* **Instructions to follow**: Starting with the line containing "Given: Click the tag icon for Dennis estate" and continuing through the end of the entries below, render those lines as a JSON list of strings, one string per line, leaving out any blank lines.

* **Records for this task**:

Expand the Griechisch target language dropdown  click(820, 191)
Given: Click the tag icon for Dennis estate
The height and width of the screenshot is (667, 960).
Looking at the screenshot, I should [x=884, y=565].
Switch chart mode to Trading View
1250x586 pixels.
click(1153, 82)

* **Response to this task**:
[
  "Given: Click the tag icon for Dennis estate",
  "The height and width of the screenshot is (667, 960).",
  "Looking at the screenshot, I should [x=884, y=565].",
  "Switch chart mode to Trading View",
  "1250x586 pixels.",
  "click(1153, 82)"
]